Anyone faced this before? How do I set JAVA_HOME - what should I point it to? How do I convert a pandas dataframe to spark sql to use in Jupyter notebook?
Is there a reason why you need to do this in a Jupyter Notebook? A Code Workbook would be a better option since they’re interactive like Jupyter but are backed by Spark to do the code execution, and have good Spark SQL support.
You can follow these instructions to install the necessary dependencies for Spark in your Jupyter notebook in Foundry.
You can then set up a local Spark environment using the code below. (Note that this is not a distributed Spark environment, so your uncompressed data will have to fit into the memory of your container.)

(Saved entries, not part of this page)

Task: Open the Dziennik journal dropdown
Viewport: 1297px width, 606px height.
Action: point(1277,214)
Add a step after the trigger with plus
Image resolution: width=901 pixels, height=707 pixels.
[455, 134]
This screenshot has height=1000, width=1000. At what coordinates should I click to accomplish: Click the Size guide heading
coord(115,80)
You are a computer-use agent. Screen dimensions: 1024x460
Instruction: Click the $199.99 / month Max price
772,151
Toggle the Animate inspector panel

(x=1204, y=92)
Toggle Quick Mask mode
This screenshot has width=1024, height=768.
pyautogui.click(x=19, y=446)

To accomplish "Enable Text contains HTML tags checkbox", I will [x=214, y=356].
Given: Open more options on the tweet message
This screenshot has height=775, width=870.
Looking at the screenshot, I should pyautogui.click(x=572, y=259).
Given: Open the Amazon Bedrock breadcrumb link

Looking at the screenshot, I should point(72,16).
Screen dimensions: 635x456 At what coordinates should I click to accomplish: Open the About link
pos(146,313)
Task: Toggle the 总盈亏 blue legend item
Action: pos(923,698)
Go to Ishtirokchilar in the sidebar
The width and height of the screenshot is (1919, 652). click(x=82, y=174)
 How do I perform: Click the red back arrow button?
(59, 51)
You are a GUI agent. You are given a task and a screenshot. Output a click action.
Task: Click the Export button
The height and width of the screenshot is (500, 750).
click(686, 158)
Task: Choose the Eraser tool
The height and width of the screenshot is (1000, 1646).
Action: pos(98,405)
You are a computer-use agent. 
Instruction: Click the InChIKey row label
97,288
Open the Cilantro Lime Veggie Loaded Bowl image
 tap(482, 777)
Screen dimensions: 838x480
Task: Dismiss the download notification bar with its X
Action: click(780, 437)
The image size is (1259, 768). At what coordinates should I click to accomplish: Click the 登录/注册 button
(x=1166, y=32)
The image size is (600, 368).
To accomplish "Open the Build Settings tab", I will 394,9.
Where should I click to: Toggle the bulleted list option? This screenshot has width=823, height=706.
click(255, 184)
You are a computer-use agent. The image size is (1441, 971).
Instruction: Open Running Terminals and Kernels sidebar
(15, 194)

from foundry.transforms import Dataset
from pyspark.sql import SparkSession
# Create the Spark context.
spark = (SparkSession.builder
.appName("ParquetDemo")
.master("local[*]")
.config("spark.driver.memory", "16g") # Define the driver memory.
.config("spark.executor.memory", "16g") # Optionally define the executor memory.
.getOrCreate())
sc = spark.sparkContext
# Download a Foundry dataset of parquet files into the notebook.
parquet_foundry = Dataset.get("parquet_foundry_dataset")
files = parquet_foundry.files().download()
# Read the files into a Spark dataframe.
spark_df = spark.read.parquet(*list(files.values()))
# Apply PySpark transformations.
...
# Write your output dataset.
spark_output = Dataset.get("spark_output")
spark_output.write_table(df_processed.toArrow())